Review:
Reading his wife's lyrical yet frank memoir of their turbulent marriage, it's easy to see why Antoine de Saint-Exupéry (1900-1944) depicted her as the prince's beloved, difficult Rose in his most famous book, The Little Prince. The French writer's feelings for his Salvadoran wife were passionate from the moment they met in Buenos Aires. On that very first day in 1930, he cajoled her aboard his airplane, even though she was afraid of flying, and extorted a kiss by cutting the engine and threatening to drown them both in the waters below. He proposed marriage just a few days later, and the revolution roiling Argentina was hardly more unsettling for Consuelo than the emotions aroused by her swashbuckling aviator-author. "For you I am nothing but a dream," she explains. "But I want you to know I am not an object or a doll; I don't change faces on command." Blending the everyday with the abstract in a style reminiscent of The Little Prince's elliptical prose, Consuelo limns a man who loved her yet couldn't resist the adulation of other women or sit still long enough to build a life together. "You're the kind of man who is constantly in need of struggle, conquest," she tells him. "Leave, then. Leave." So off he went, on flights that often ended in crashes while she waited anxiously (but seldom patiently)--until he vanished for good during a wartime reconnaissance mission in 1944. Written a year later but unpublished until 2000, when it became a bestseller in France, Consuelo's portrait reveals a Saint-Exupéry far more human than the tragic, mythical hero constructed by his worshipful countrymen. --Wendy Smith
From the Back Cover:
"We find in these pages all the tenderness and patience, but also the tenacity, of a woman who loves. Consuelo does not seek to explain or even to understand her husband, she accepts him and leads him to what he must be....Written with a strong and authentic voice, The Tale of the Rose is a book to read for its strength of character, and for the adventure that it offers."
—Elle
"Pioneering aviator, bestselling writer and romantic idol, Antoine de Saint-Exupéry enjoyed a celebrity in his lifetime that was surpassed only by his fame after death....Now, Consuelo's side of the story of their stormy thirteen-year marriage has at last become known.

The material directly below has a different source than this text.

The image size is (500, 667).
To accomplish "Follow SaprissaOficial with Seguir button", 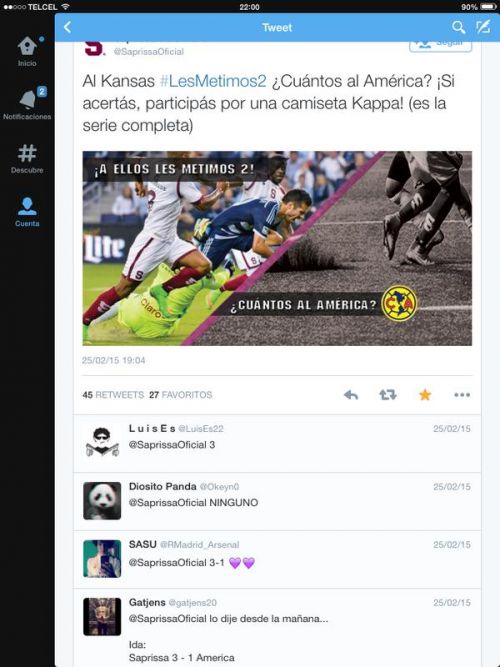I will click(440, 45).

In pages weighty with love, passion, betrayal and tragedy, the Salvadorian-born beauty has reclaimed her place in the Saint-Exupéry myth."
—The New York Times
"In this memoir we discover that Consuelo is the inspiration as well as the rose of the Little Prince....One of her lovers used to say that with this woman, the danger resides not in her beauty but in her capacity to ensnare a man with words. She bewitches with her voice.Throughout her account of her life with Tonio, as she called him, we hear this fairylike, enchanting voice."
—Paris Match
"A great love story that unfolds under thundering skies....We are drawn into a tale full of drama and flair, where the dazzle of the high life is entwined with a tender and tragic hymn to mad, passionate love....It is the greatest love story of the year. Consuelo is a writer of true talent."